When I find you, it won’t be the end I’ll have to tell you how sorry I am. But then right before the sorry comes out, we’ll remember that we could never speak to each other and the silence’ll be a deep grave we both can at last sleep in without the monster digging us up and up again, as he will do in real life because I made a mistake.

Hsiung is at her best when she is at her most straightforward. She displays skilled use of imagery and metaphor, transforming common emotions into fresh insights and raw wounds. Many of the poems address a past relationship, and although the details are hard to parse, enough of the meaning comes through for readers to grab on to.
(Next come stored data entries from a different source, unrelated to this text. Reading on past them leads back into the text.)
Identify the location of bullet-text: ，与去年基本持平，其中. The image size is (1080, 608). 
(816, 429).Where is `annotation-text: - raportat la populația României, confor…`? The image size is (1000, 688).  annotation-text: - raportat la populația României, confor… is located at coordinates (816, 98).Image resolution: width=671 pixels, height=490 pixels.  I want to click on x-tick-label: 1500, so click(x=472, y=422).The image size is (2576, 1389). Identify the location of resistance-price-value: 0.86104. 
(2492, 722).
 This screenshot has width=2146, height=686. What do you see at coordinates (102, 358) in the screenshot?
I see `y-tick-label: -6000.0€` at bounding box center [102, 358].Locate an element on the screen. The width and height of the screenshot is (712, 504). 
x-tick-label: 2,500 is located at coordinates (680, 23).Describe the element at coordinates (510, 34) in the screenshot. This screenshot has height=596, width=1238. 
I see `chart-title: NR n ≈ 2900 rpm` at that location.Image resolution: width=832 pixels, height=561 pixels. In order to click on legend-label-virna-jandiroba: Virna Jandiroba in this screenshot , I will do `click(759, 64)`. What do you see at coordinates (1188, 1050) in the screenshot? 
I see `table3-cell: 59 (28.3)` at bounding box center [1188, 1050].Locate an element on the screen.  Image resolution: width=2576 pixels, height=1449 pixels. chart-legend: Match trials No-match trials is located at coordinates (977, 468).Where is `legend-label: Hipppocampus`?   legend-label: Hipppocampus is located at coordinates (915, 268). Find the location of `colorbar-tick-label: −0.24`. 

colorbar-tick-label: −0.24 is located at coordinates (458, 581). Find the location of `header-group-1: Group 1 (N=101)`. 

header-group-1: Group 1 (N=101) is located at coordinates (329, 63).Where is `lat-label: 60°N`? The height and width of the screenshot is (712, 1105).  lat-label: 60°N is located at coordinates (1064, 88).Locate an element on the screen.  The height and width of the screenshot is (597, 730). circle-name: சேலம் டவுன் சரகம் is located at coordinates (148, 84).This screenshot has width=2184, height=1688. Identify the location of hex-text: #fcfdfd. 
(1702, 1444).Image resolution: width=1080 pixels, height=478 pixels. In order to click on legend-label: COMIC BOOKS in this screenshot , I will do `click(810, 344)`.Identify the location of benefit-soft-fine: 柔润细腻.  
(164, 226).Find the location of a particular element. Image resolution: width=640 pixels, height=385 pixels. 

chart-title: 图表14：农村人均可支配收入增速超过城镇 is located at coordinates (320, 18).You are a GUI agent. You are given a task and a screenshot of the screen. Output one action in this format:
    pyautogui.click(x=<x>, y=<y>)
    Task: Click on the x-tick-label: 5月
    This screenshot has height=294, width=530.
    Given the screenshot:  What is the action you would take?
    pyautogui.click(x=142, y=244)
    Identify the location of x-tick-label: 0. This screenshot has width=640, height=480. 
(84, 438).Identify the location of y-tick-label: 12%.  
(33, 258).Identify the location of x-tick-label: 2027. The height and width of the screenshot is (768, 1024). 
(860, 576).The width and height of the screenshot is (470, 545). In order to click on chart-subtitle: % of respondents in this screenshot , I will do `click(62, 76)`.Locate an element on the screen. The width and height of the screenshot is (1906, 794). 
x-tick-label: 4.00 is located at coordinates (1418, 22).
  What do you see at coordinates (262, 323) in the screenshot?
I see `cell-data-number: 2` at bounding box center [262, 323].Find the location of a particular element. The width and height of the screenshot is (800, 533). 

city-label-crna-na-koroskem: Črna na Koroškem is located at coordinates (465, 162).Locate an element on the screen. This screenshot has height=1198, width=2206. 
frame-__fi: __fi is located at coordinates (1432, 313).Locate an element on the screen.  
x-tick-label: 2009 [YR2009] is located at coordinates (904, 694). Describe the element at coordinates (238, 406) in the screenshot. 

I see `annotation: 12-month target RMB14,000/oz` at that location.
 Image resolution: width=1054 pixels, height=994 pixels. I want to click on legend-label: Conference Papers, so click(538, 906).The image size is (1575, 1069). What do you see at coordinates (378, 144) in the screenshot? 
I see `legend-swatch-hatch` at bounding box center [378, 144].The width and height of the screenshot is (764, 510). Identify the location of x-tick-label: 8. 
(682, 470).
Other poems in this section include short, fun pieces such as “SOMEBODY,” which consists of the sole line “’s baby over here!”and straightforward vignettes like “Child, Summer is Dying.” These poems make for a refreshing contrast to the bulk of the work, which is far denser. Wordplay and consonance is often prioritized at the expense of coherence, which makes for a lively read but one that leaves little lasting impression. Consider the poem “LOVER,” which closes out with the following lines:

you are good, as opposed to me – it communicates the merry-go-round, the merry one. no offense – bruisen ganglia – a gang of blue – no – hydrangea – defense as gangrene.

Word salad of this kind permeates the book. The psychedelic imagery that these associations create is fun to explore, and Hsiung’s talent keeps the reader from floating too far out, but it demands time to really parse through and contemplate—more time than I was able to allot for this review. I imagine that repeated reads will be rewarding and will reveal depths that I am currently able only to scrape at—and if not, at least there is joy in the exercise.

The second part of the book consists of longer, more experimental poems that play more heavily with space on the page. This section is even more difficult to penetrate, though readers who make it this far won’t be surprised or turned off. The third and final section, however, presents a significant shift. Here, Hsiung switches to prose, crafting surreal stories in straightforward language. This was my favorite section, although this may reflect my own preference for narrative. Pieces such as “on power,” which tells of tanks that massacre a town, and “Jimmy,” who was “A star that was also a plant,” leave a lasting impression. And while many of the narratives retain their shroud of mystery, recurring characters (zombies, Madame X) lend the notion that there is substance to hold on to, even as lines like “In the gauntlet of marshmallow you pace” keep things pleasantly weird.

In sum, efg is a book of remarkable scope and breadth. Hsiung’s language is engrossing and offers much for readers to engage with on a line-by-line basis. This is a great book to come back to over a long period of time and pore over, each page its own miniature voyage into Hsiung’s imaginative mind.